• _ACTION ITEM_
Set every entry down again exactly, excluding any pictures.

Screenshot grounding data
_____

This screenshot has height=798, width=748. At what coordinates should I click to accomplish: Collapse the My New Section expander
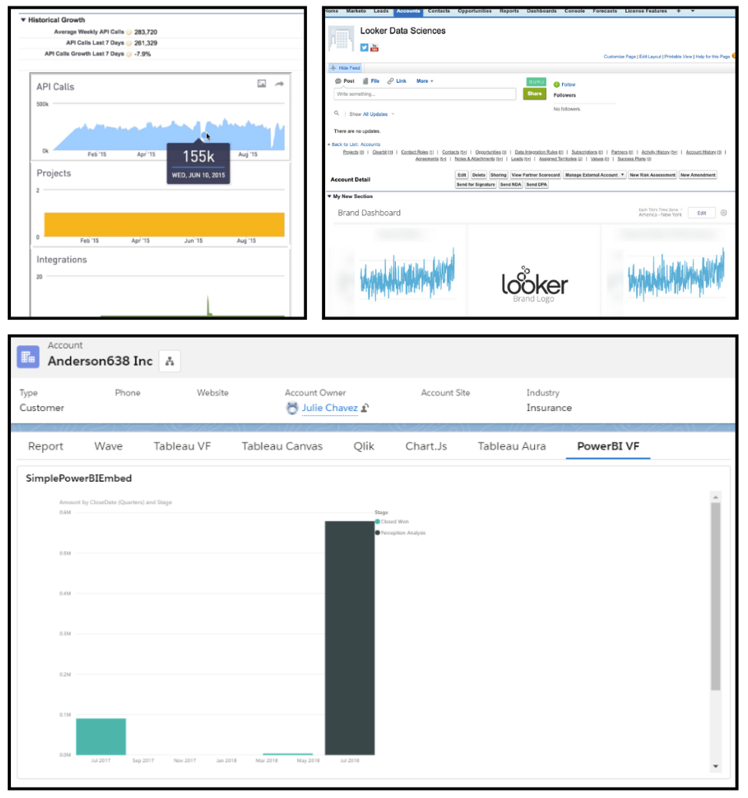coord(330,196)
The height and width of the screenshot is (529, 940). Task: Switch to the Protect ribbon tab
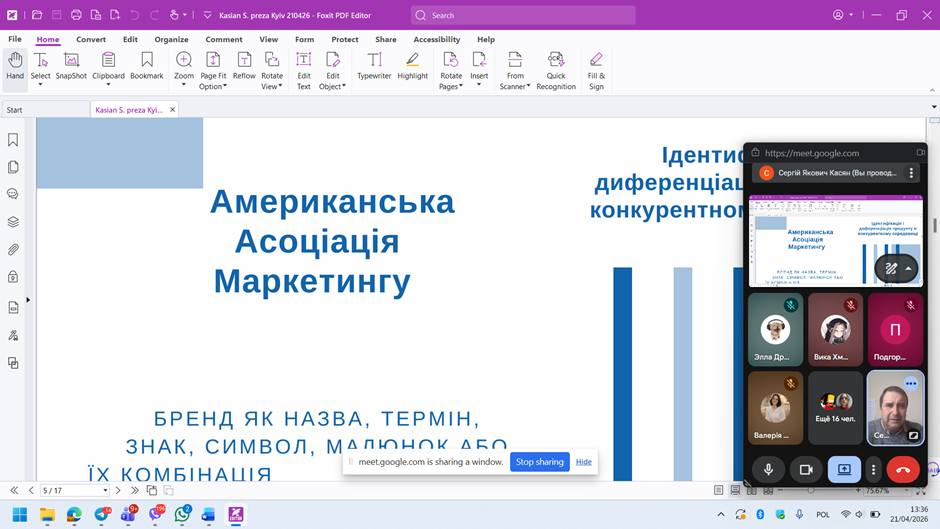[345, 39]
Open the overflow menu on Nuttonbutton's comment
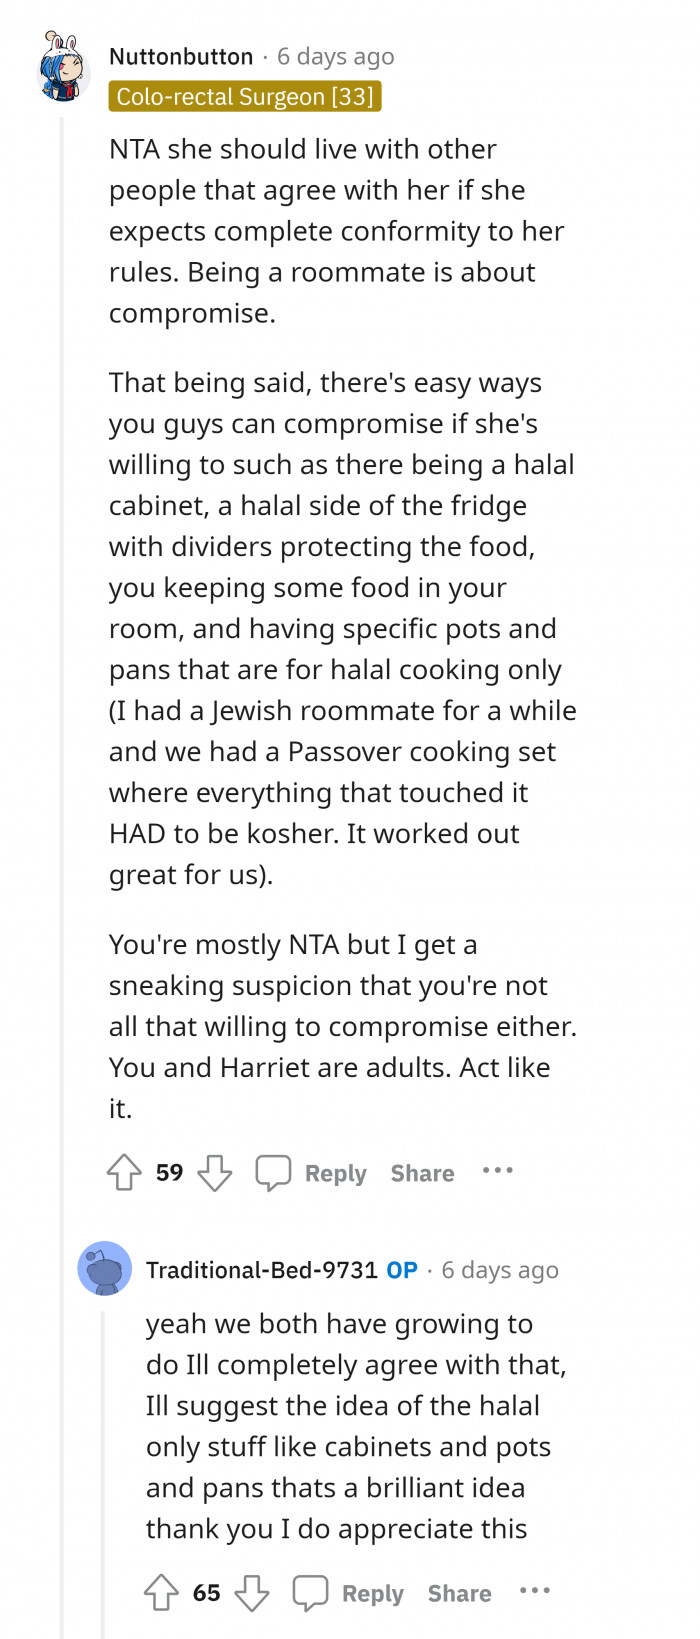The height and width of the screenshot is (1639, 700). (x=498, y=1170)
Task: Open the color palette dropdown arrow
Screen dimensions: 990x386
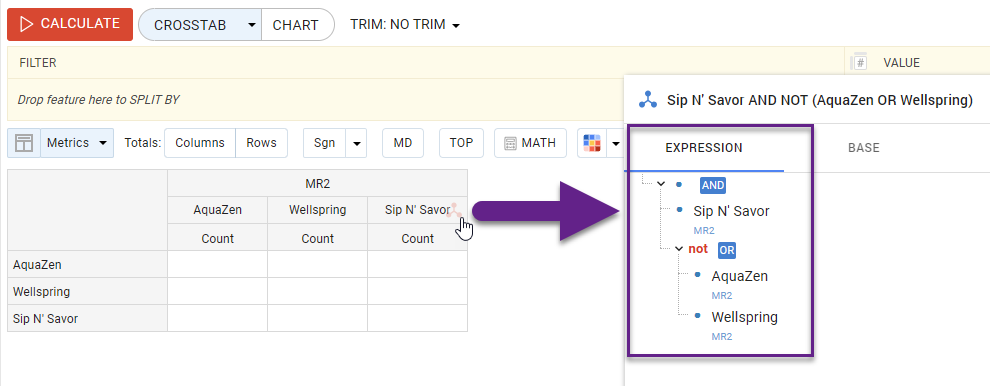Action: pyautogui.click(x=616, y=143)
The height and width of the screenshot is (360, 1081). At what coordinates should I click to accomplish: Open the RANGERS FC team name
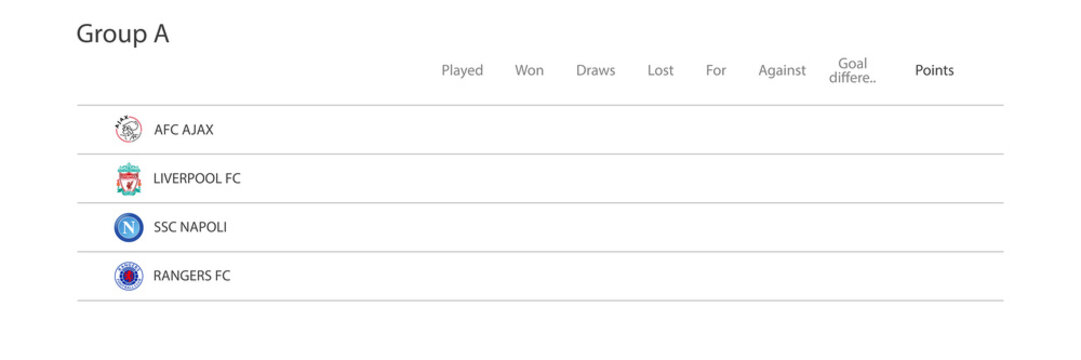point(192,276)

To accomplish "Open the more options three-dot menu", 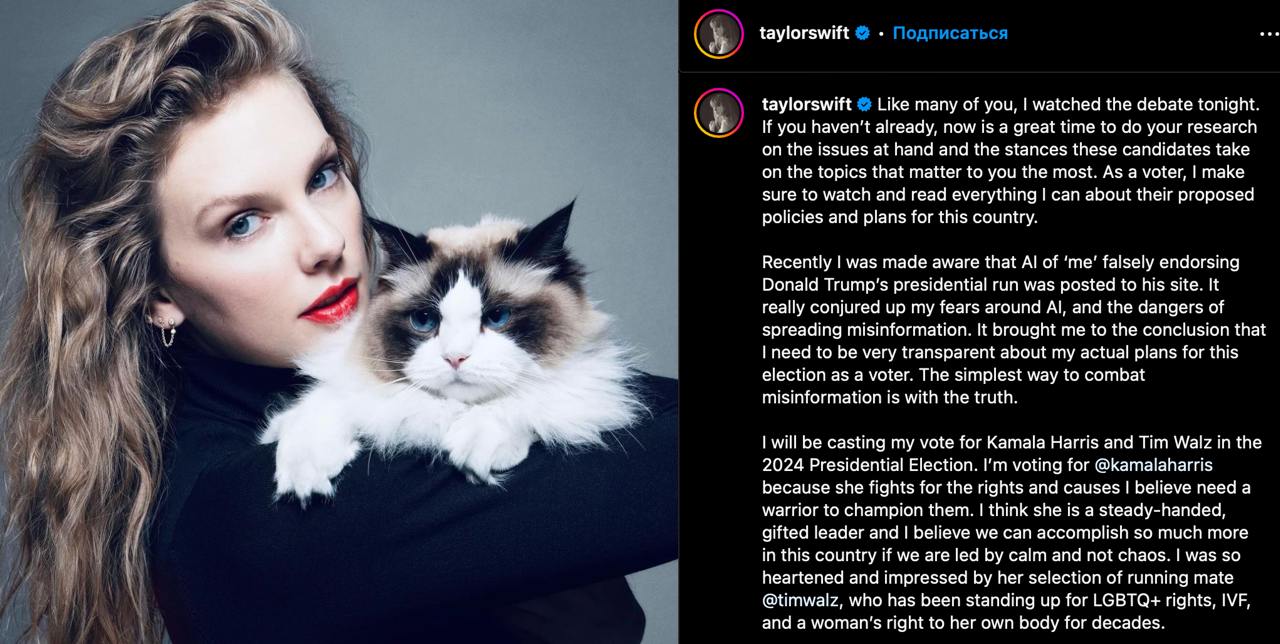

_____

• _RESULT_
This screenshot has height=798, width=748. At what coordinates should I click to accomplish: Collapse the My New Section expander
coord(330,196)
The height and width of the screenshot is (529, 940). Task: Switch to the Protect ribbon tab
[345, 39]
Open the overflow menu on Nuttonbutton's comment
The height and width of the screenshot is (1639, 700). (x=498, y=1170)
Task: Open the color palette dropdown arrow
Screen dimensions: 990x386
Action: pyautogui.click(x=616, y=143)
The height and width of the screenshot is (360, 1081). At what coordinates should I click to accomplish: Open the RANGERS FC team name
point(192,276)

To accomplish "Open the more options three-dot menu", 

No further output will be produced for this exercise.